In this lesson, students will grapple with the difference between needs
and wants as they examine spending habits and categorize their
expenditures—money spent on goods and services.
Setting goals can help students determine which things are most
important to them. Short-term goals are objectives that can be
accomplished in less than a year. Setting and achieving these smaller
goals reward students for their efforts to save and limit their spending.
Meeting goals generally builds the confidence necessary to continue
saving. Long-term goals are not usually realized for a year or more.
Whether a student wants to go to college, buy a car, or plan a trip to
Europe, having long-term goals keeps him or her focused on the future.
Goals may be monetary or personal, but both should drive saving and
spending.
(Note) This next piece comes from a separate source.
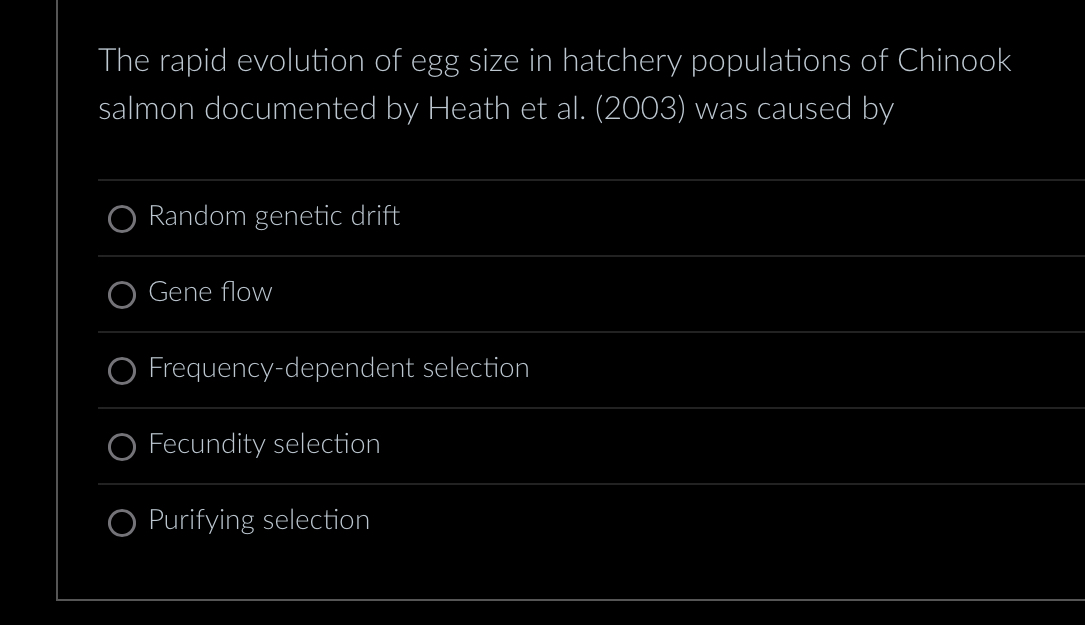Screen dimensions: 1085x625
Task: Select the Frequency-dependent selection radio button
Action: coord(121,371)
This lesson will help students realize that the good financial
habits they establish now will guide them throughout their adult lives.
Vocabulary
• Expenditures: Money that is spent on goods, services, and bills.
• Impulse buying: Making a purchase based on an immediate
want or due to the pressure of advertising.
• Long-term goals: Plans that take a year or more to accomplish.
• Needs: Goods or services that people cannot survive without,
such as water, food, shelter, and clothing.
• Short-term goals: Plans that can be accomplished within three
months to a year.
• Wants: Goods or services that make people more comfortable or
content but which are not necessary for survival.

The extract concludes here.